Исходный фрагмент:

# # # #

И покажут Богу в свое оправдание.
И Бог заплачет над моею книжкой!
Не слова — судороги, слипшиеся комом,
И побежит по небу с моими стихами под мышкой
И будет, задыхаясь, читать их своим знакомым.
В этом стихотворении уже можно заметить острое чувство социальных зол современного города, умение жестокими кричащими образами передать эти язвы, если хотите, некоторое щеголяние своим родством с самыми низшими ступенями классовой лестницы.

II. ОДИН КАК ПЕРСТ

Но тут же бросается в глаза характернейшая черта Маяковского: напрасно искали бы вы указания на принадлежность поэта к определенному общественному слою. Смешно ведь говорить о Маяковском как об идеологе проституток и сифилитиков. И если дальше мы перечтем все дореволюционные произведения Маяковского, нас поразит полное отсутствие у него какого бы то ни было твердого социального базиса. Буржуазия Маяковскому чужда и ненавистна. Фабричные кварталы тоже отсутствуют. Мелкого буржуа поэт презирает. Получается полный разрыв социальных связей. Это прекрасно иллюстрируется характерным признанием молодого Маяковского (1912 г.):
Я одинок как последний глаз
у идущего к слепым человека.

# # # #

Сохранённые записи:
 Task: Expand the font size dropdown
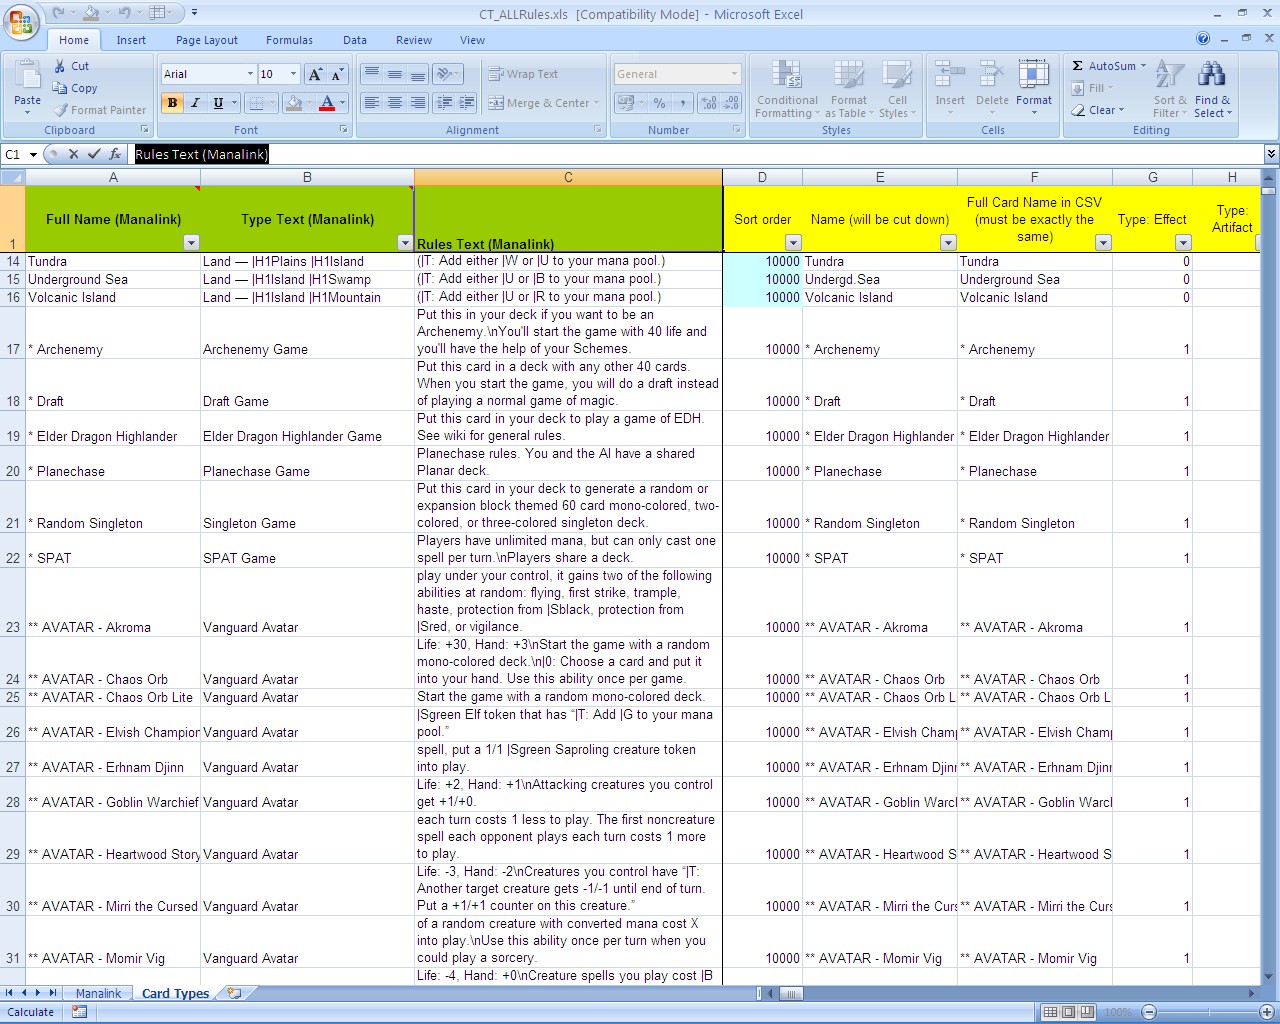click(x=293, y=74)
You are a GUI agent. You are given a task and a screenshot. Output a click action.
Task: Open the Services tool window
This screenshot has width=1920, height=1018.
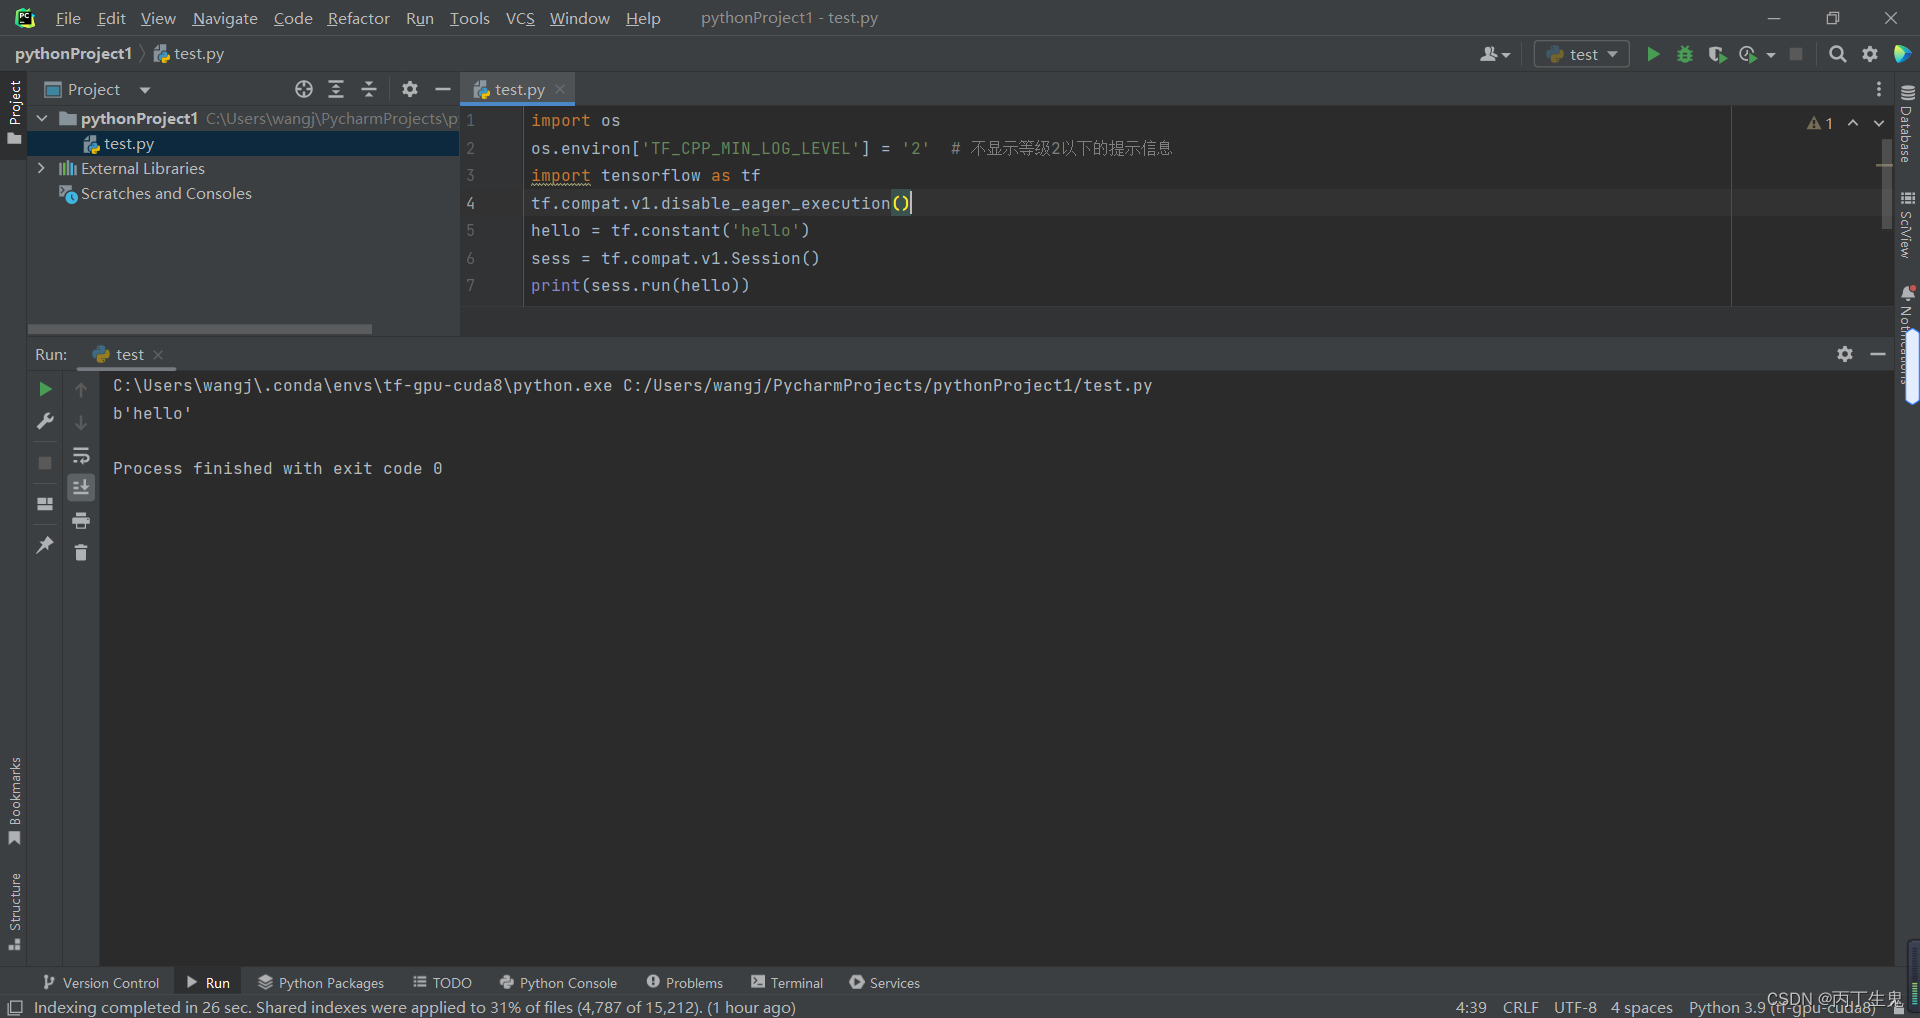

# # # #

Задания:
(1) Объясните по тексту о Маяковском, почему в дореволюционных произведениях поэта «получается полный разрыв социальных связей».
(2) Перечислите все черты, которые, согласно тексту о Маяковском, «уже можно заметить» в приведенном стихотворении.

Ответы по заданиям:
(1) Буржуазия Маяковскому чужда и ненавистна, фабричные кварталы в его произведениях отсутствуют, а мелкого буржуа поэт презирает. Поэтому у него нет никакого твердого социального базиса.

(2)
1. Острое чувство социальных зол современного города.
2. Умение жестокими кричащими образами передать эти язвы.
3. Некоторое щеголяние своим родством с самыми низшими ступенями классовой лестницы.